Do this:
Edit the entries below by replacing "row" with "line" and keeping everything else the same. Leave the pictures out of your answer.

(Click-target data)
◇ ◇ ◇

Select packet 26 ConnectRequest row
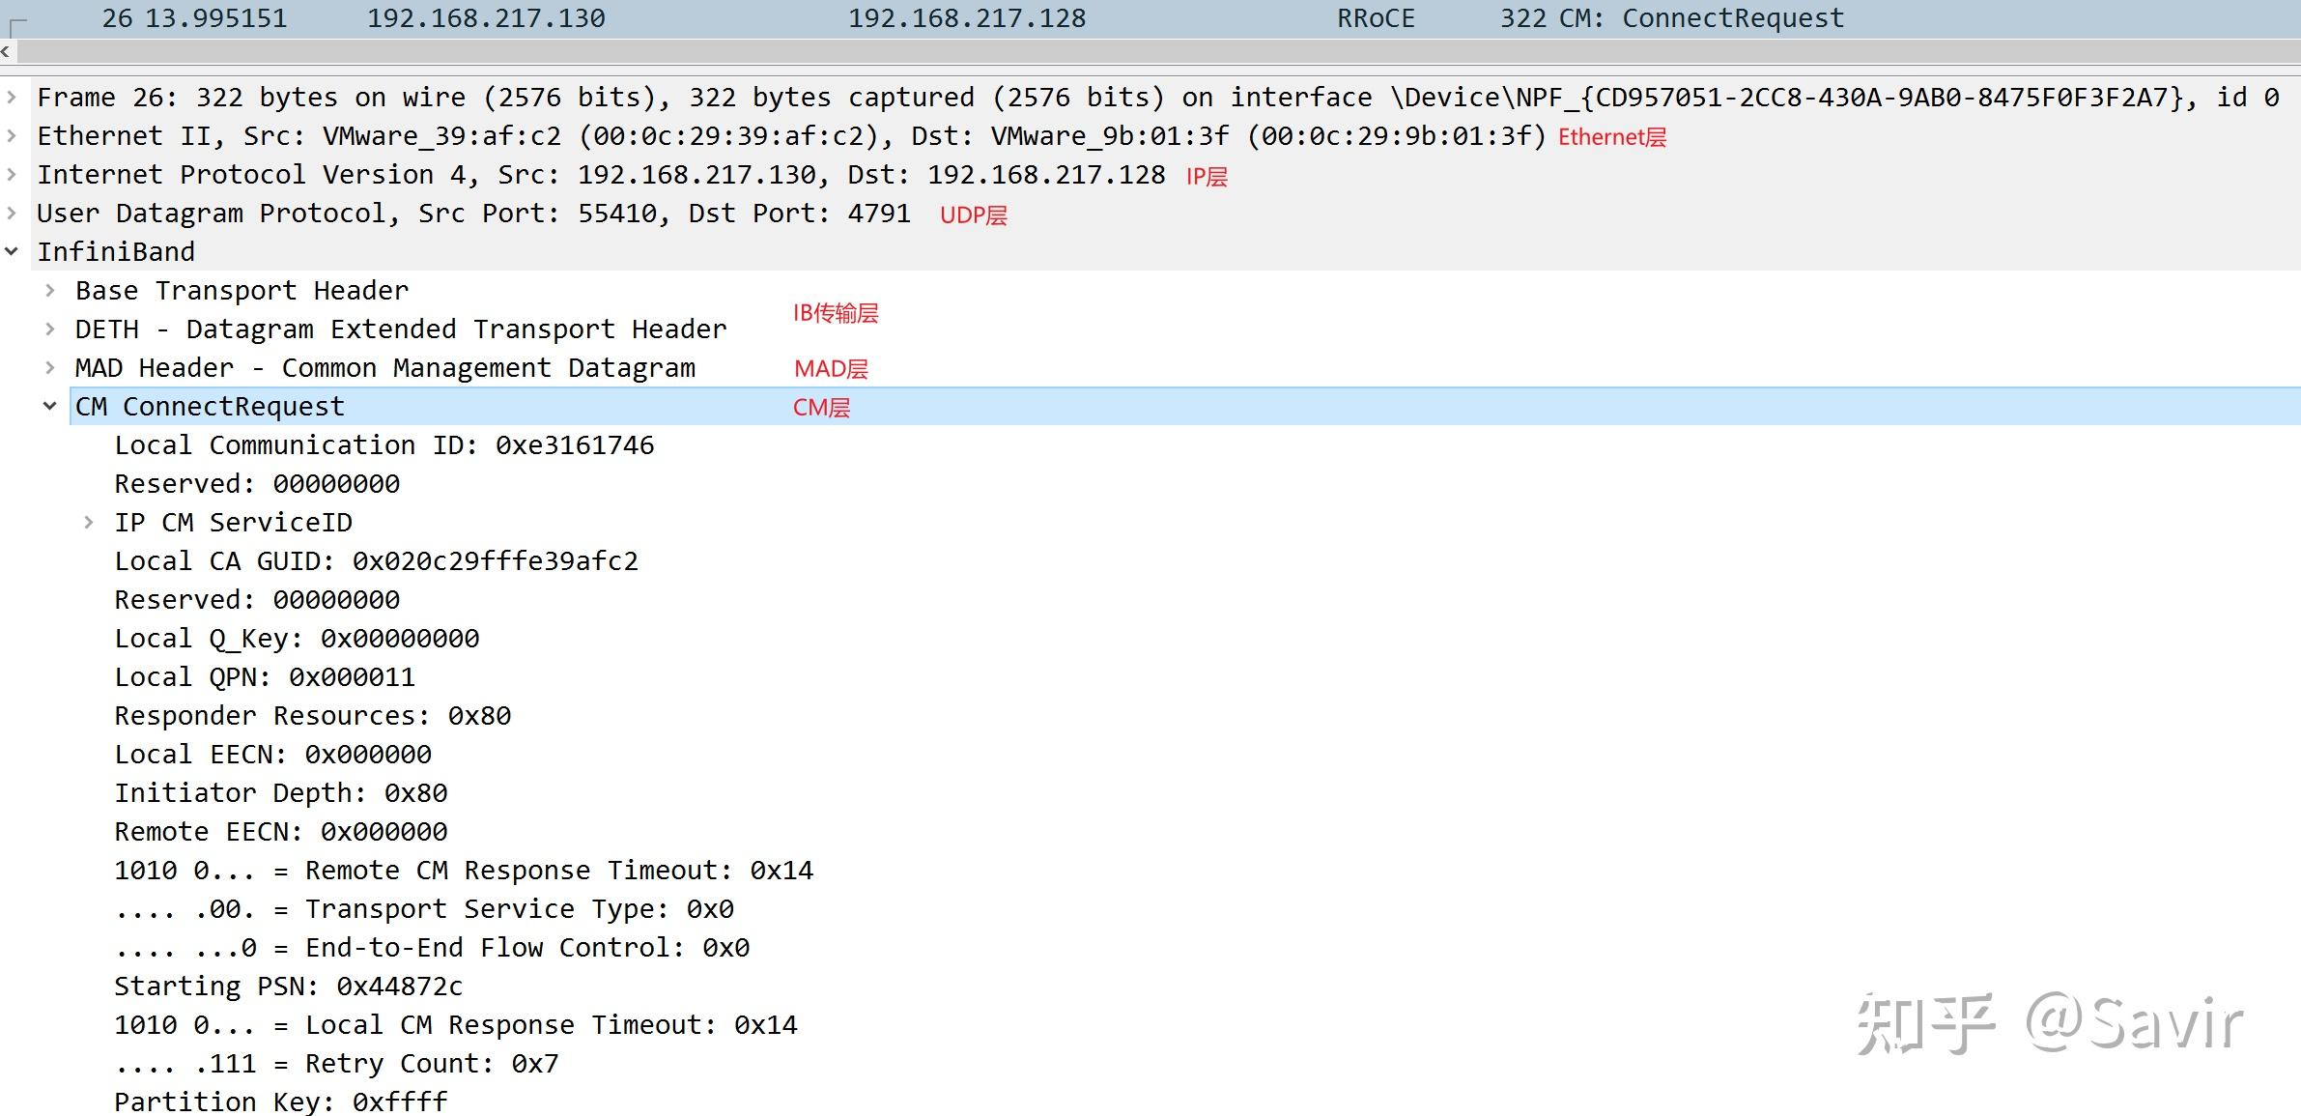Screen dimensions: 2301x1116 coord(966,18)
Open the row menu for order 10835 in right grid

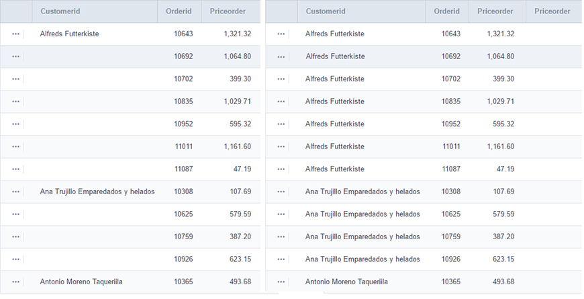click(x=281, y=101)
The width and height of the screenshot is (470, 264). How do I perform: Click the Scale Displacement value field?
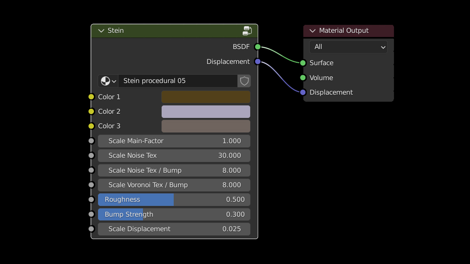tap(174, 229)
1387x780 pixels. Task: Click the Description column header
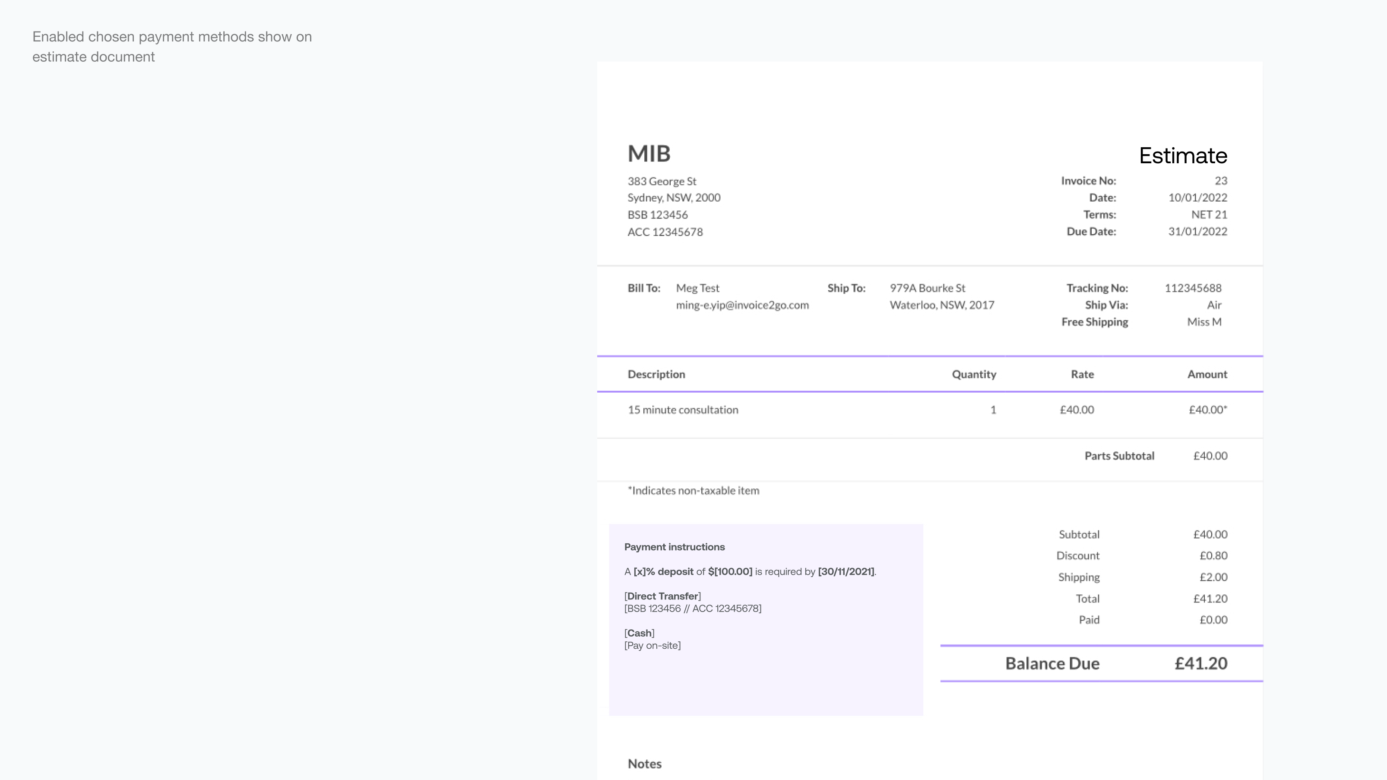656,374
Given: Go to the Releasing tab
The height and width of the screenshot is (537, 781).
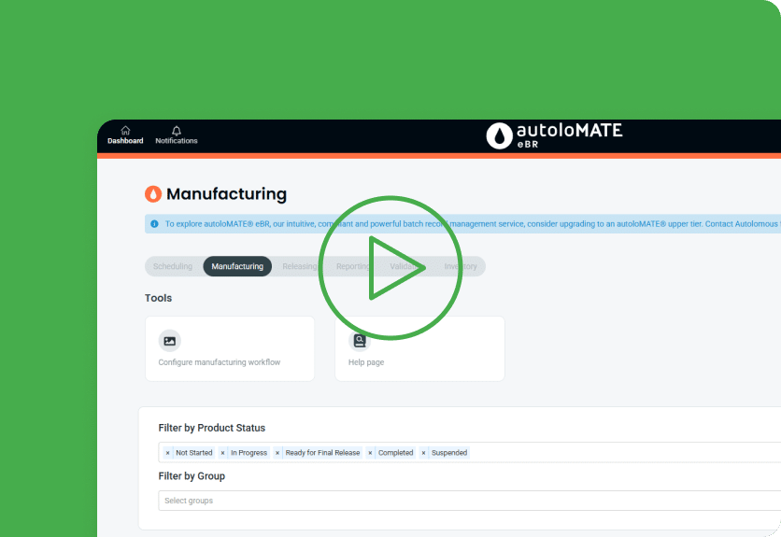Looking at the screenshot, I should click(x=300, y=267).
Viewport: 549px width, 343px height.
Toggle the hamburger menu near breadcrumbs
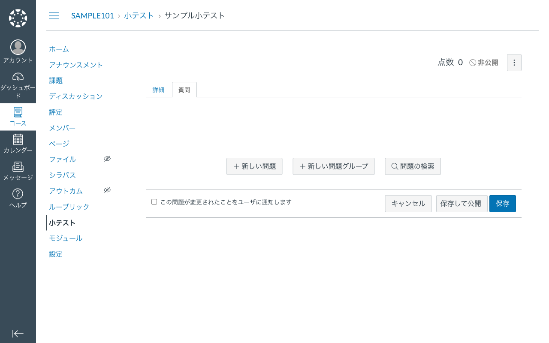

◇ ◇ ◇

Solution to the exercise:
Select packet 26 ConnectRequest line
Screen dimensions: 2301x1116 coord(966,18)
Open the line menu for order 10835 in right grid

click(x=281, y=101)
The width and height of the screenshot is (470, 264). How do I perform: Click the Scale Displacement value field?
tap(174, 229)
1387x780 pixels. Task: Click the Description column header
656,374
Given: Go to the Releasing tab
The height and width of the screenshot is (537, 781).
Looking at the screenshot, I should click(x=300, y=267).
Viewport: 549px width, 343px height.
Toggle the hamburger menu near breadcrumbs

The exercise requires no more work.